─── Supplied data

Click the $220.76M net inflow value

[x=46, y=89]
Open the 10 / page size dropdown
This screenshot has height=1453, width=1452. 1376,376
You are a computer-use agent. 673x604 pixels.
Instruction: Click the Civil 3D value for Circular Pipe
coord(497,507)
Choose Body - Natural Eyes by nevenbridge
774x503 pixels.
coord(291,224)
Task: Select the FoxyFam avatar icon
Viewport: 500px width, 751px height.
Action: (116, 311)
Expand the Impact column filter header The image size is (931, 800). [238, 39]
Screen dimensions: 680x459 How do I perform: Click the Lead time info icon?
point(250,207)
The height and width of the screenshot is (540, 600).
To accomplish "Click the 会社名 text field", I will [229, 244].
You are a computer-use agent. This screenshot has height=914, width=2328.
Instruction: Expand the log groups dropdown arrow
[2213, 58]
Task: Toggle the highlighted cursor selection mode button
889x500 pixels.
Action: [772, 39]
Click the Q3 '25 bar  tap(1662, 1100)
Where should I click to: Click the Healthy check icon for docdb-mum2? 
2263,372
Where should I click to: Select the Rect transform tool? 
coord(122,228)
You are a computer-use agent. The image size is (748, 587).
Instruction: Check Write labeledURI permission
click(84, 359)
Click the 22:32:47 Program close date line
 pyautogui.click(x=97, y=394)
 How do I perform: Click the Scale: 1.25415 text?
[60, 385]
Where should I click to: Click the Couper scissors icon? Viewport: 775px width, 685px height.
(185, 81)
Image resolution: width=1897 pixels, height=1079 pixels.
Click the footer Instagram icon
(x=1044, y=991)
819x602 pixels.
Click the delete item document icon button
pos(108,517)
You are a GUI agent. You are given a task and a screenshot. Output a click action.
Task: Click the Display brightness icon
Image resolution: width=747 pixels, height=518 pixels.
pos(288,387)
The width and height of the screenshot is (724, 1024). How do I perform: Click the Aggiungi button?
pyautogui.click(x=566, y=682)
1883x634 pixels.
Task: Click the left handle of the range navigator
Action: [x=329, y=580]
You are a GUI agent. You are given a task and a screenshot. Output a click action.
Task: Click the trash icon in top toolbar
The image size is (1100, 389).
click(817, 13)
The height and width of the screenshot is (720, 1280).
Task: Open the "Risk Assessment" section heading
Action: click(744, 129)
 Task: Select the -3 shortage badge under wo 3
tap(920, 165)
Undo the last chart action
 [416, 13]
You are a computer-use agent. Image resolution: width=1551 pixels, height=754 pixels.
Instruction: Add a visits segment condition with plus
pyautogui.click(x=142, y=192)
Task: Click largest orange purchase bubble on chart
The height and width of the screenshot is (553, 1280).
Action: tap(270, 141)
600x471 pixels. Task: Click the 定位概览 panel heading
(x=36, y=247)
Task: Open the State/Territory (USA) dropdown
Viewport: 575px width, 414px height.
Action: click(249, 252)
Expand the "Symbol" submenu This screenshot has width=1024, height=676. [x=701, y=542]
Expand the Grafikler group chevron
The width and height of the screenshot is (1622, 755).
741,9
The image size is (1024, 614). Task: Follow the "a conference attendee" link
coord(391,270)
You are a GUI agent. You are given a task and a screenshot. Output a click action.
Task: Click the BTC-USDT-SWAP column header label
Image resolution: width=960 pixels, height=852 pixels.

──────

## Instructions for the task
Having read the records above, print them out again exactly.

## Answer below
Click the $220.76M net inflow value

[x=46, y=89]
Open the 10 / page size dropdown
This screenshot has height=1453, width=1452. 1376,376
You are a computer-use agent. 673x604 pixels.
Instruction: Click the Civil 3D value for Circular Pipe
coord(497,507)
Choose Body - Natural Eyes by nevenbridge
774x503 pixels.
coord(291,224)
Task: Select the FoxyFam avatar icon
Viewport: 500px width, 751px height.
Action: (116, 311)
Expand the Impact column filter header The image size is (931, 800). [238, 39]
Screen dimensions: 680x459 How do I perform: Click the Lead time info icon?
point(250,207)
The height and width of the screenshot is (540, 600).
To accomplish "Click the 会社名 text field", I will [229, 244].
You are a computer-use agent. This screenshot has height=914, width=2328.
Instruction: Expand the log groups dropdown arrow
[2213, 58]
Task: Toggle the highlighted cursor selection mode button
889x500 pixels.
Action: [772, 39]
Click the Q3 '25 bar  tap(1662, 1100)
Where should I click to: Click the Healthy check icon for docdb-mum2? 
2263,372
Where should I click to: Select the Rect transform tool? 
coord(122,228)
You are a computer-use agent. The image size is (748, 587).
Instruction: Check Write labeledURI permission
click(84, 359)
Click the 22:32:47 Program close date line
 pyautogui.click(x=97, y=394)
 How do I perform: Click the Scale: 1.25415 text?
[60, 385]
Where should I click to: Click the Couper scissors icon? Viewport: 775px width, 685px height.
(185, 81)
Image resolution: width=1897 pixels, height=1079 pixels.
Click the footer Instagram icon
(x=1044, y=991)
819x602 pixels.
Click the delete item document icon button
pos(108,517)
You are a GUI agent. You are given a task and a screenshot. Output a click action.
Task: Click the Display brightness icon
Image resolution: width=747 pixels, height=518 pixels.
pos(288,387)
The width and height of the screenshot is (724, 1024). How do I perform: Click the Aggiungi button?
pyautogui.click(x=566, y=682)
1883x634 pixels.
Task: Click the left handle of the range navigator
Action: [x=329, y=580]
You are a GUI agent. You are given a task and a screenshot. Output a click action.
Task: Click the trash icon in top toolbar
The image size is (1100, 389).
click(817, 13)
The height and width of the screenshot is (720, 1280).
Task: Open the "Risk Assessment" section heading
Action: click(744, 129)
 Task: Select the -3 shortage badge under wo 3
tap(920, 165)
Undo the last chart action
 [416, 13]
You are a computer-use agent. Image resolution: width=1551 pixels, height=754 pixels.
Instruction: Add a visits segment condition with plus
pyautogui.click(x=142, y=192)
Task: Click largest orange purchase bubble on chart
The height and width of the screenshot is (553, 1280).
Action: tap(270, 141)
600x471 pixels. Task: Click the 定位概览 panel heading
(x=36, y=247)
Task: Open the State/Territory (USA) dropdown
Viewport: 575px width, 414px height.
Action: click(249, 252)
Expand the "Symbol" submenu This screenshot has width=1024, height=676. [x=701, y=542]
Expand the Grafikler group chevron
The width and height of the screenshot is (1622, 755).
741,9
The image size is (1024, 614). Task: Follow the "a conference attendee" link
coord(391,270)
You are a GUI agent. You are given a task and a screenshot. Output a click action.
Task: Click the BTC-USDT-SWAP column header label
Image resolution: width=960 pixels, height=852 pixels.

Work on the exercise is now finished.